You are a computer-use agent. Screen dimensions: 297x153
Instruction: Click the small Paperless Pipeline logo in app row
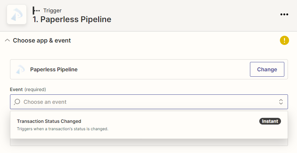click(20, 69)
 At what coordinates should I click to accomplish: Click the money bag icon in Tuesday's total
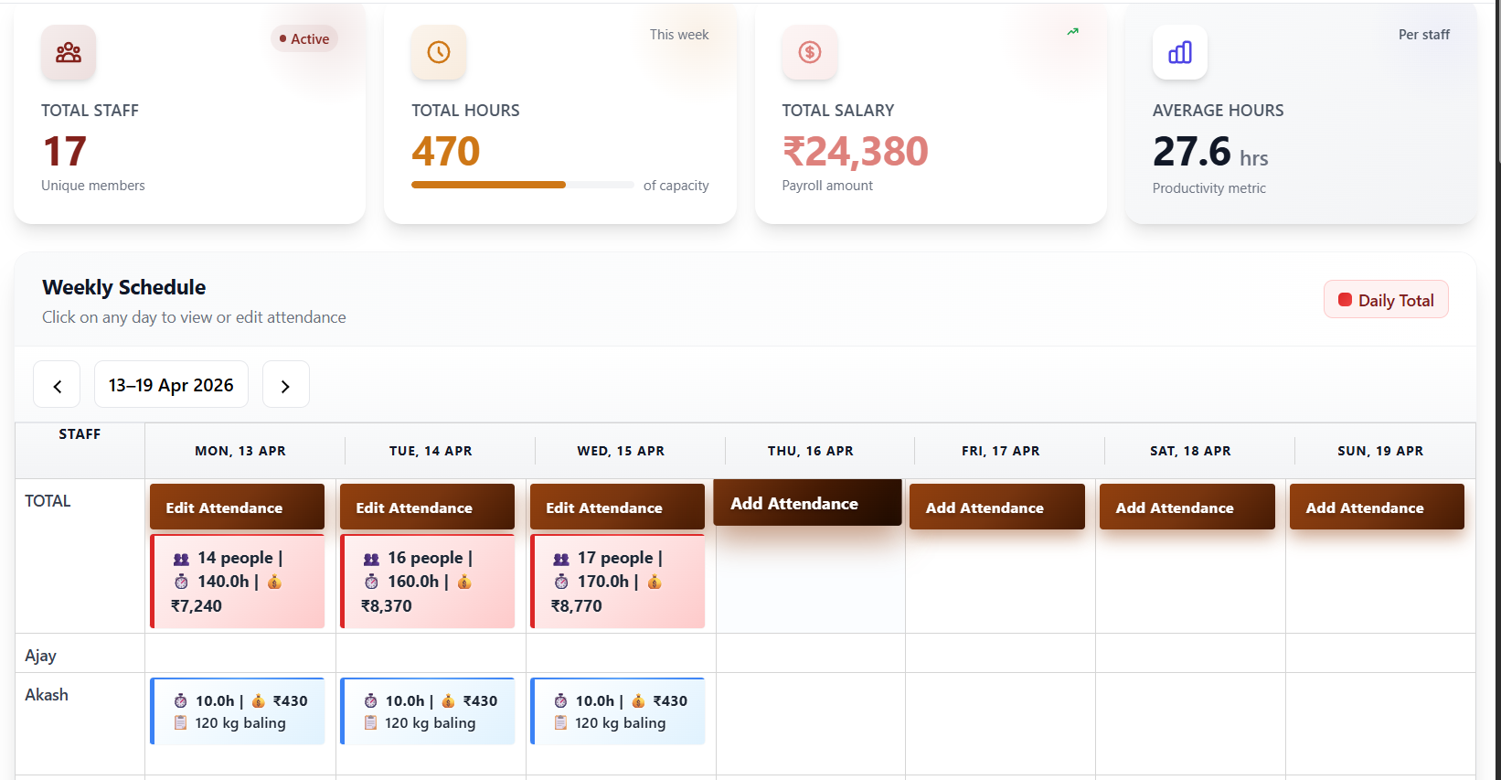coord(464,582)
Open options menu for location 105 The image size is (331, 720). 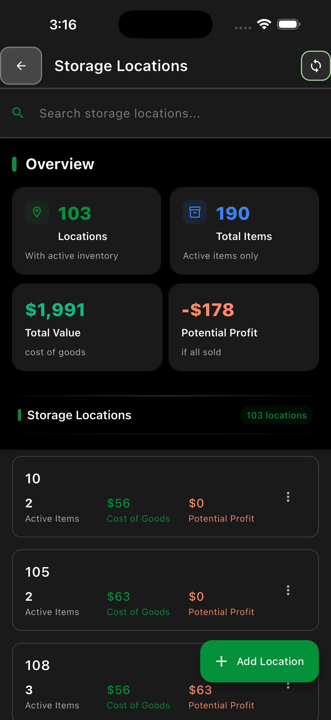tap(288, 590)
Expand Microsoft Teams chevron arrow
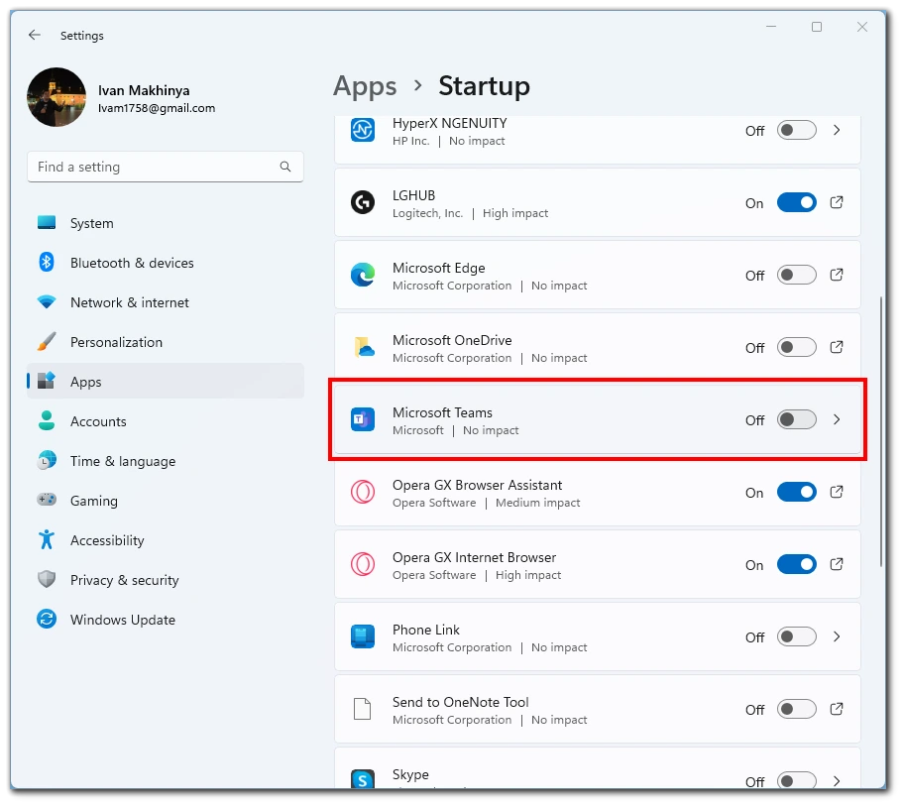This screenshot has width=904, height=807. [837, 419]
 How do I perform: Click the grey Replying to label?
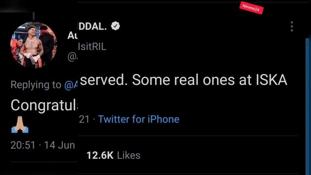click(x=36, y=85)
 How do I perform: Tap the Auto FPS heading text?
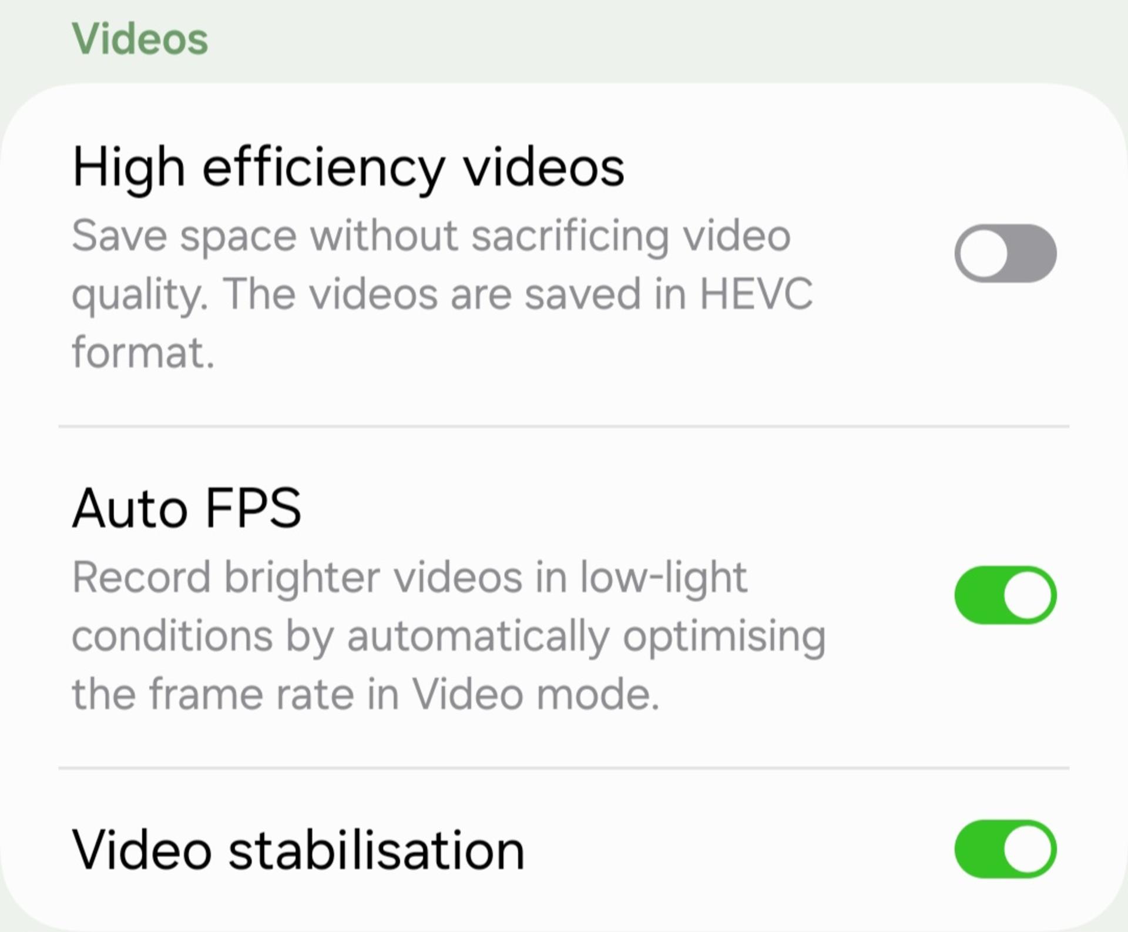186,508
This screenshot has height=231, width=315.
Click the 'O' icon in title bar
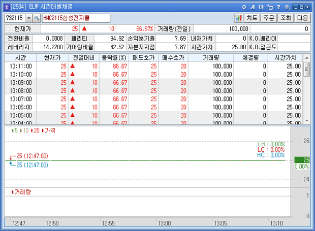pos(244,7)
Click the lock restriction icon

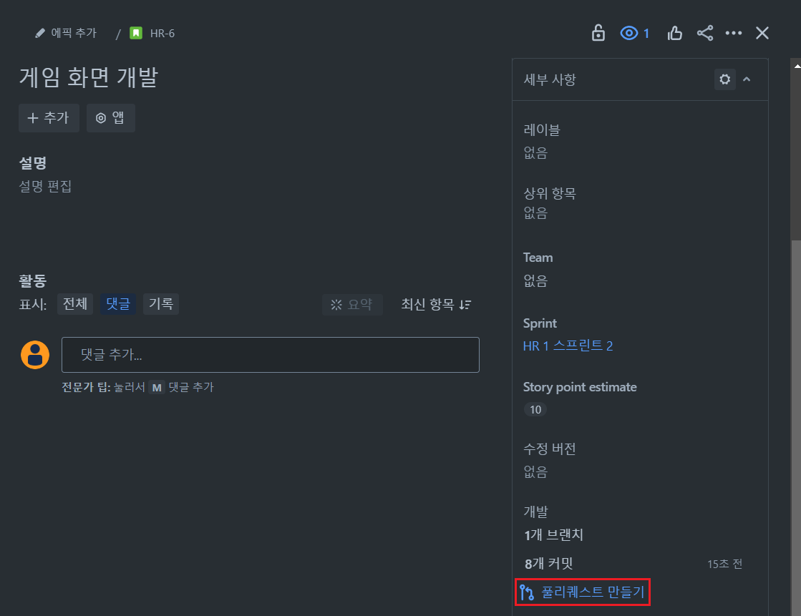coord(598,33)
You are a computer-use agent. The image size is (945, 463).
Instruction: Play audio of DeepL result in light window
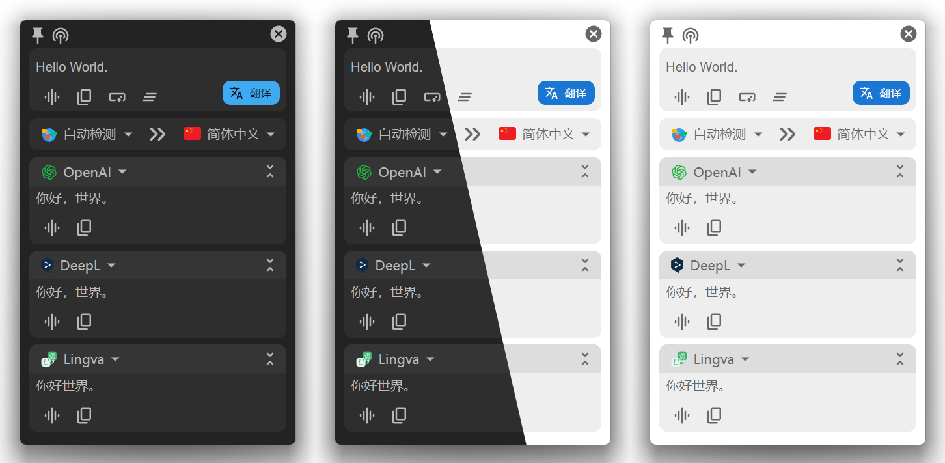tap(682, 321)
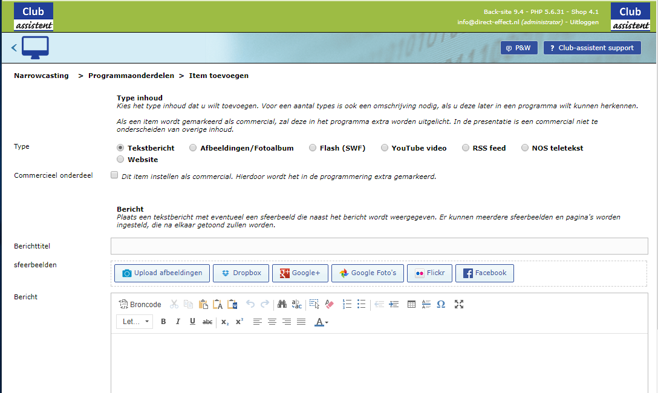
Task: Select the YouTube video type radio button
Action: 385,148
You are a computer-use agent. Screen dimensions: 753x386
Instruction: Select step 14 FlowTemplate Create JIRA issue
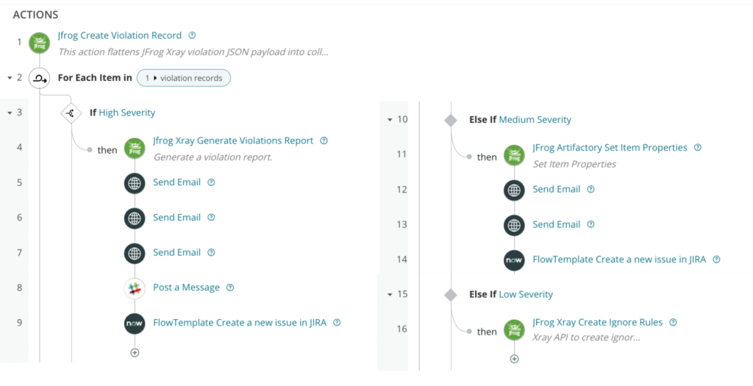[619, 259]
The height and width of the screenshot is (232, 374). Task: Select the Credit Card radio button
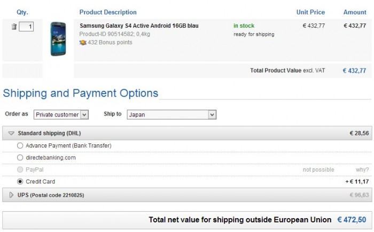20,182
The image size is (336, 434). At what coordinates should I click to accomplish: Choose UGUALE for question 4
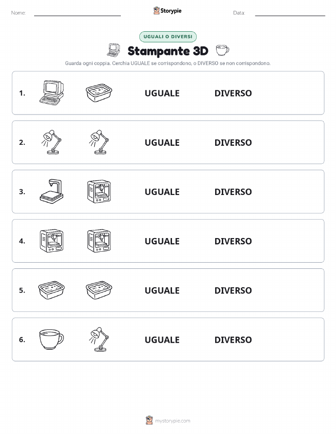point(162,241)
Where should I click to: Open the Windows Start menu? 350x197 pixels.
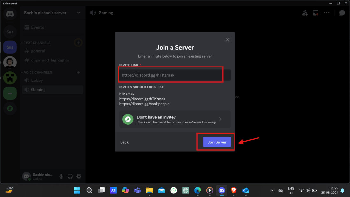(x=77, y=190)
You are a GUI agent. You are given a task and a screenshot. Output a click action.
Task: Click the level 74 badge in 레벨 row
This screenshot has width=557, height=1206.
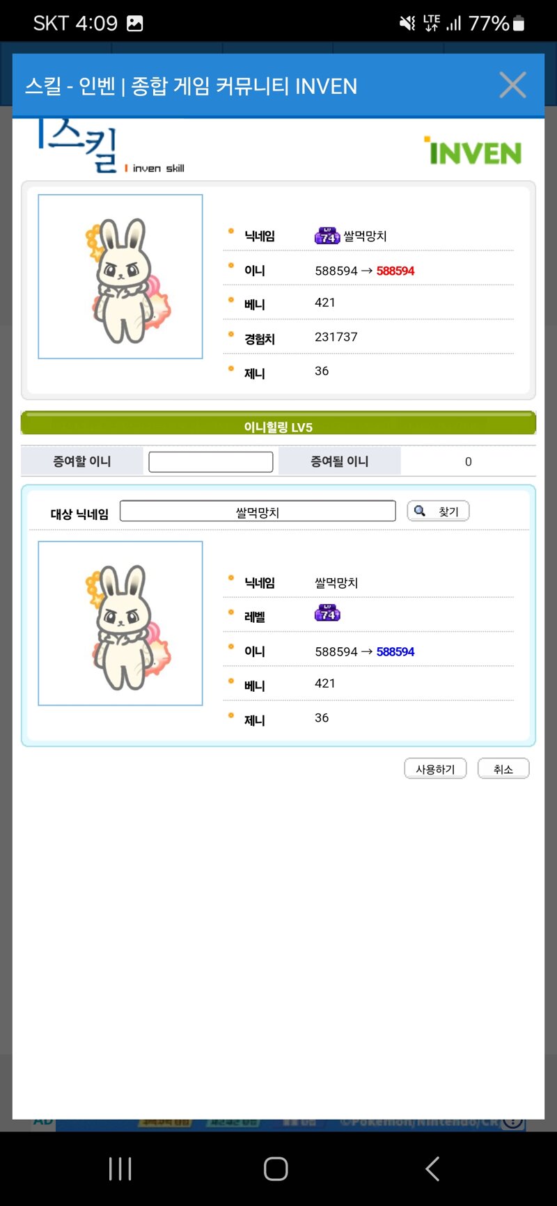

▬▬▬▬▬▬▬▬▬▬

Work required: A word-for-word copy of the lines from the one with "You are a GUI" through the last line of the data above is required, with both end lines included and no pictures.

Task output:
You are a GUI agent. You are given a task and a screenshot. Output a click action.
Task: Click the level 74 badge in 레벨 row
This screenshot has width=557, height=1206.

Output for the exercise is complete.